A partir de dezembro de 2020 e ao longo de quase um ano, um agente infiltrado do FBI fez-se passar por um representante do governo do tal país estrangeiro não especificado. Quanto a Jonathan, fez-lhe chegar uma série de informações confidenciais, em diferentes ocasiões e locais, demonstrando ter bastante imaginação.
‘Absurdamente inteligente’
De uma das vezes, o cartão de memória estava dentro dum pacote de pastilhas elásticas já encetado, doutra dissimulado numa caixa de adesivos. A solução mais inesperada foi a metade de uma sanduíche de manteiga de amendoim.
Em quase todas as ocasiões, os agentes do FBI observaram como a sua mulher, Diana, se encarregava de vigiar a transação, cuidando em que ela era realizada sem percalços. Nunca houve dinheiro físico envolvido, mas em junho último o suposto representante estrangeiro enviou 10 mil dólares em moeda criptográfica, descrevendo-o como um “sinal de boa fé e confiança”.
Os dois seriam detidos no passado sábado, 9, em flagrante, devendo ser ouvidos em tribunal ainda esta semana. A Key School, a escola progressista privada onde Diana dava aulas, já emitiu um comunicado dizendo não estar “de forma alguma ligada à investigação nem a qualquer atividade criminosa pessoal envolvendo os Toebbes”. O diretor, Matthew Nespole, confessou ainda estar “chocado e horrorizado ao saber das acusações”.
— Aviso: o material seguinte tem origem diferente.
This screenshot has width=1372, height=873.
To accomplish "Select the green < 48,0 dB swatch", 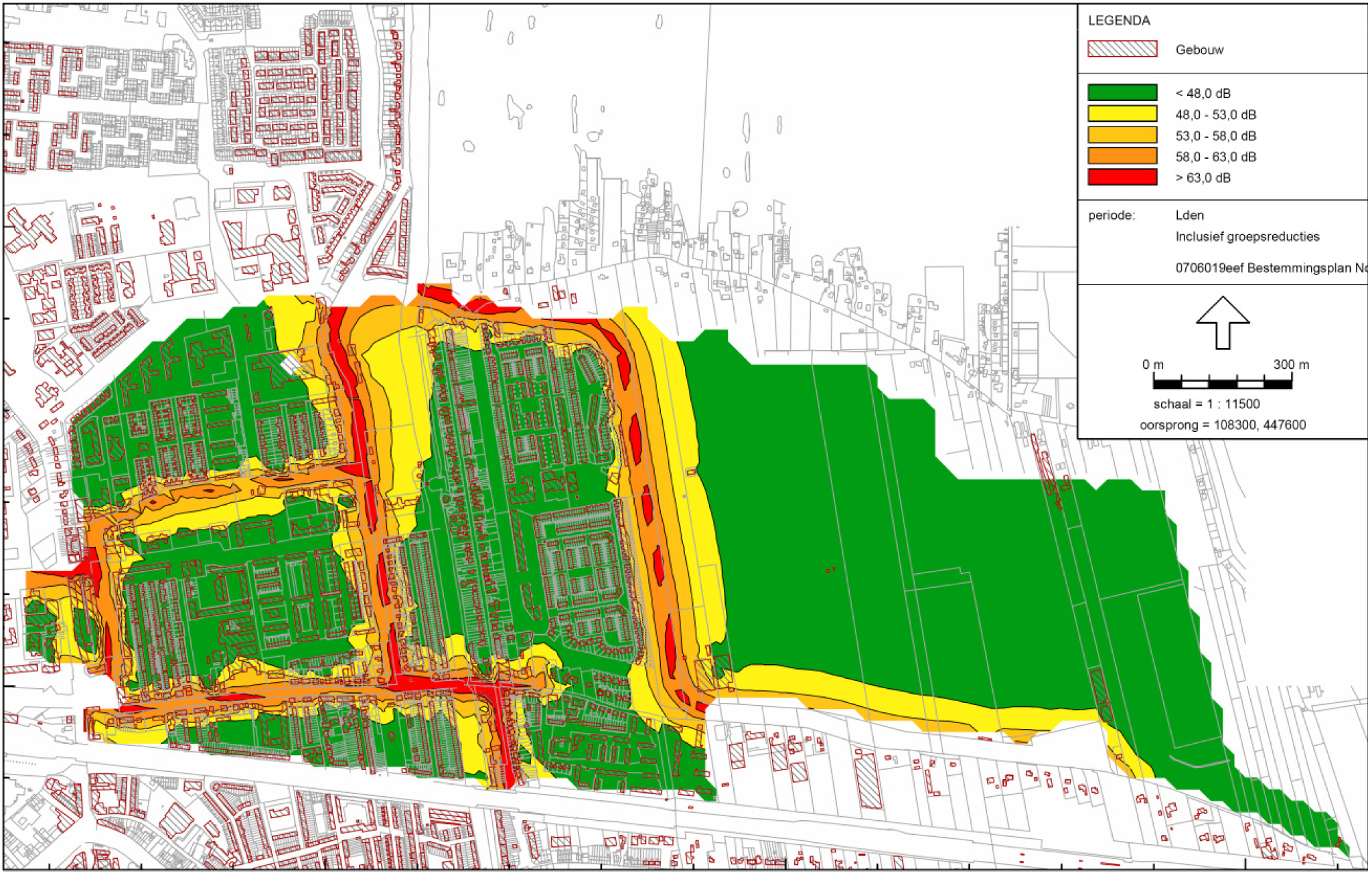I will [1122, 93].
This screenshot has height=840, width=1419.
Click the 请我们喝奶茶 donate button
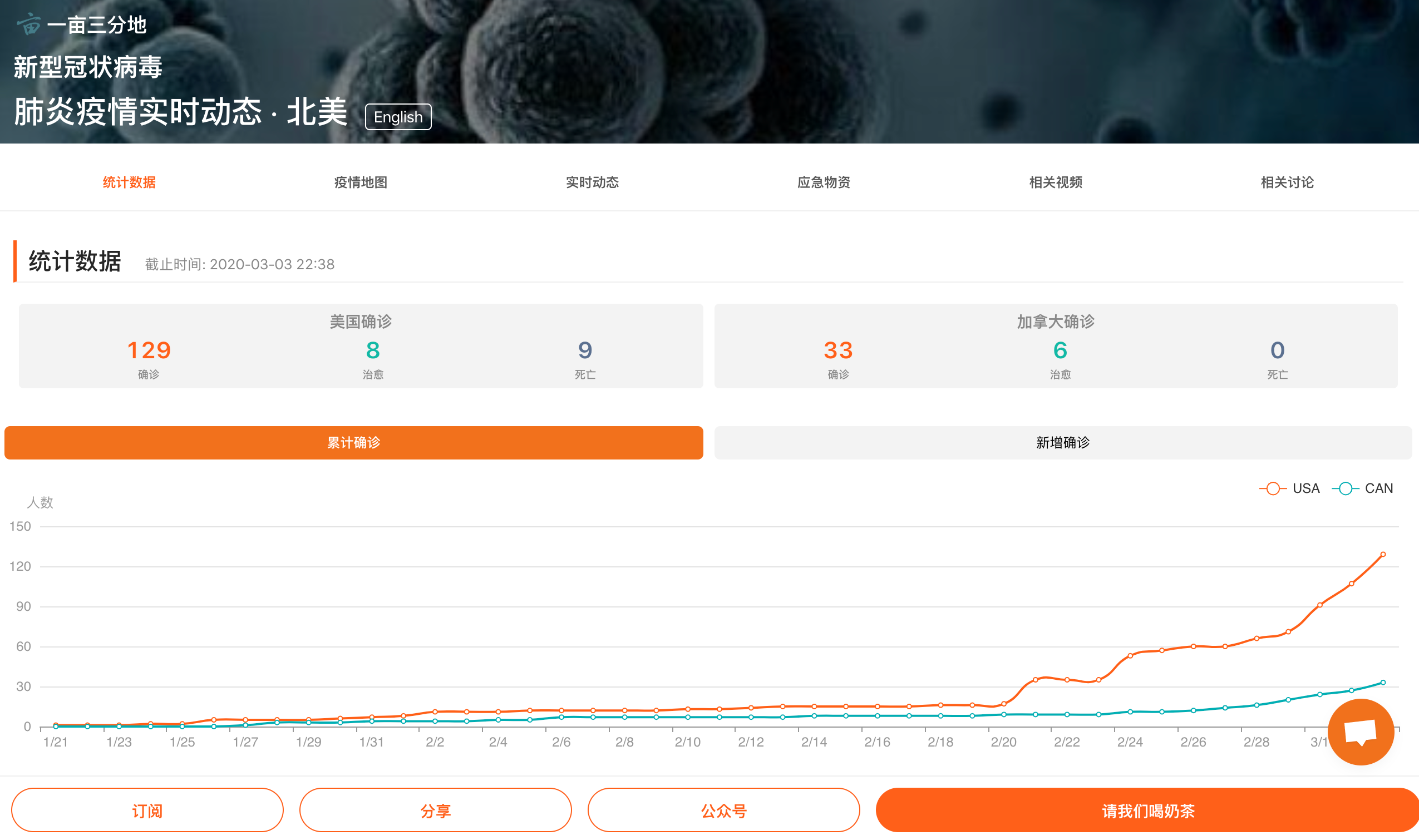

Licenciada e doutorada em antropologia, Diana era vista pelos colegas e por antigos alunos como feminista, liberal e “absurdamente inteligente”. Em 2016, confessou-se chocada com a eleição de Trump e, em setembro do ano passado, quando morreu a juíza Ruth Bader Ginsburg, partilhou no Facbeook uma imagem dela com a citação: “Lute pelas coisas com as quais se preocupa”. Encostado à fachada da casa da família ainda hoje está um cartaz de apoio ao movimento Black Lives Matter.